Everything that can be invented has been invented." --Charles H. Duell. Commissioner, U.S. Office of Patents, 1899.



yeah right! - he is turning in his grave!

"I'm just glad it'll be Clark Gable who's falling on his face and not Gary Cooper." --Gary Cooper on his decision not to take the leading role in "Gone With the Wind."


eat your heart out! What a great movie!

But what is it good for?" --Engineer at the Advanced Computing Systems Division of IBM, 1968, Commenting on the microchip.

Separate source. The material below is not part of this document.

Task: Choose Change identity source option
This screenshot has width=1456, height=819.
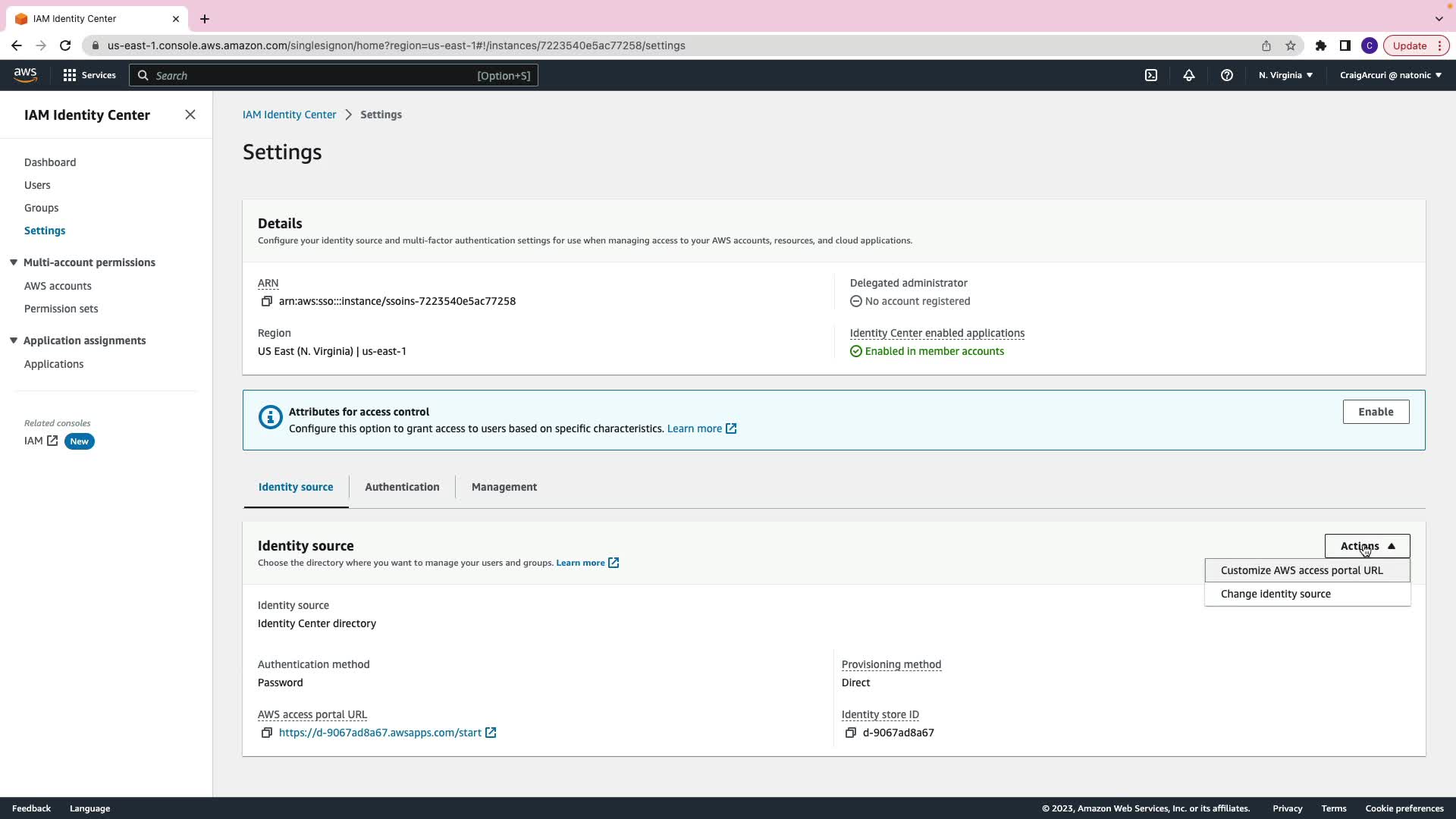Action: click(x=1276, y=594)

You have to wonder how IBM stayed in business!


on Sep 30, 2006
that was a bad call!


Yeah. Kinda like the banker that refused to loan Henry Ford money for his first factory because the motor car was "just a fad" and "the horse is here to stay"
on Sep 30, 2006
Kinda like the banker that refused to loan Henry Ford money for his first factory because the motor car was "just a fad" and "the horse is here to stay"


oops!  
on Sep 30, 2006
really funny Mason. Maybe you should call it "When You're Wrong.....You're Wrong!!

on Sep 30, 2006
Heh, everybody said when I was a comin' up that I would end up in jail someday and now I see that were right.

Dammit...   
on Sep 30, 2006
Reply #5
Heh, everybody said when I was a comin' up that I would end up in jail someday and now I see that were right.

Dammit...




At least yer on the right side of the bars
on Sep 30, 2006

Ahhh,  people with narrow vision....

or is that short sighted??

they just plain couldn't foresee the future...

on Sep 30, 2006
they just plain couldn't foresee the future...


I wonder which is worse. Not being able to see the future, or not being able to see the past?
on Oct 01, 2006
That's why I never discourage anything....eventually it's going to come back and bite you in the ass.

~Zoo
on Oct 01, 2006

"No one wants to run more than one program at a time!" - Dr Guy, 1993.

Yep!  Prognosticators are idiots!

on Oct 01, 2006
"We'll never have tv's that small, because they'll always need vacuum tubes"~ Ted Bingham (1976) while watching Dick Tracy with his brother. ;~D

Thanks for these Mason!
on Oct 03, 2006
These are great M! Thank heavens these people didn't listen to the naysayers uh?!